Douglas Snow also supports allowing residents to keep more chickens to sidestep high eggs prices

A Durango man with broad blue collar working experience is running for Durango City Council to make a difference and give back to the community.

Douglas Snow, 45, said he is a born and raised resident of Durango and the city could do more to help the homeless population and improve services for the disabled community. He joins the ranks of Carter Rogers, Harrison Wendt, David Woodruff and Gilda Yazzie in the City Council election scheduled for April 4.

The candidates are competing for the support of voters to fill two council vacancies that will be left by Mayor Barbara Noseworthy and Councilor Kim Baxter, who each announced they will not pursue a second term after serving on City Council for four years.

Snow said he is currently unemployed and has been trying to get Social Security because of medical issues that he declined to describe. But he has experience in a number of fields and occupations, having worked in kitchens, gas stations and hotels; security at Purgatory; giving jeep tours; and more.

He said his strongest characteristic is his ability to keep an open mind, listen to varying viewpoints and approach problems from multiple angles.

“I can sympathize with people,” he said. “I understand the different viewpoints. I can look at situations from different angles. ... I like to try to get a broad view of stuff because a lot of times it makes it easier for me to see different solutions to things that people don’t see.”

Homelessness and strong public transportation are high priorities for Snow, he said.

He said when it comes to addressing homelessness, access to shelter – even something as simple as tents – would go far to assist the homeless community in Durango. The unhoused disperse all over when they are given nowhere to go, which heightens the risk for people already prone to medical issues. Establishing a warm, safe place to rest can ensure support is around for those who need it most.

“If you have them in an area where they’re being treated more humanely, if they have a residence, there are going to be other people around that can help,” he said.

He said he doesn’t want homeless people to be so desperate they are sleeping in dumpsters for the sake of having some kind of shelter.

Snow said there could also be more done to aid families with young children and people with disabilities in navigating the streets and sidewalks of the city, particularly during the winter months.

“You have places that aren’t on top of getting shoveling done. Some people, it doesn’t affect them, but people who are in wheelchairs or people who have strollers ... it makes it hard for them to navigate,” he said.
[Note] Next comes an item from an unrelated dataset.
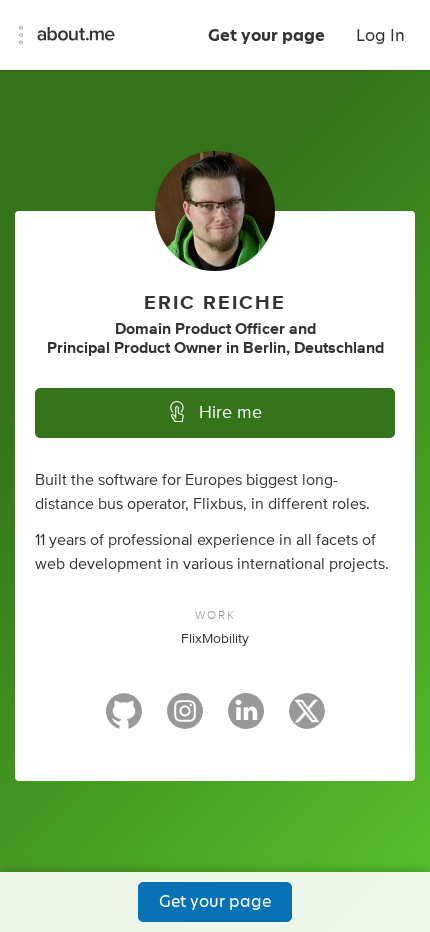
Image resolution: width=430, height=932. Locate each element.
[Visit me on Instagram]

And, he thinks more sidewalks are needed on Escalante Drive between Home Depot and Walmart.

“That’s one of the things I feel uncomfortable with,” he said. “Just because one of these days, (the Herald) will write an article about so-and-so got hit and there was no sidewalk for them to walk on.”

He has mixed thoughts about the city’s housing crisis, particularly about how involved the city should be in directing or regulating development. He said real estate developers pursue profits – “they tend to look to where the money is” – which means they are building more expensive housing.

“How far should the government reach on telling these developers what they should be building and what they shouldn’t be building?” he said. “Or should the city take an approach to where they kind of put their hand into the situation and start developing some areas (with) the intent of affordable housing?”

He said a balance between regulating developments and giving developers freedom to build what they want needs to be struck, which is challenging. He suggested that more mobile home parks could be built in addition to other affordable housing projects.

What he is sure of is that having more construction would help blue collar workers in the construction industry, such as electricians and carpenters.

And, Snow would press the city to organize more large events in Durango – think Snowdown, the Iron Horse Bicycle Classic and the Four Corners Motorcycle Rally – to help the city’s economy.

On the economy, he said the city could mitigate high egg prices by changing its ordinance to allow residents to raise more than six hens in their backyards.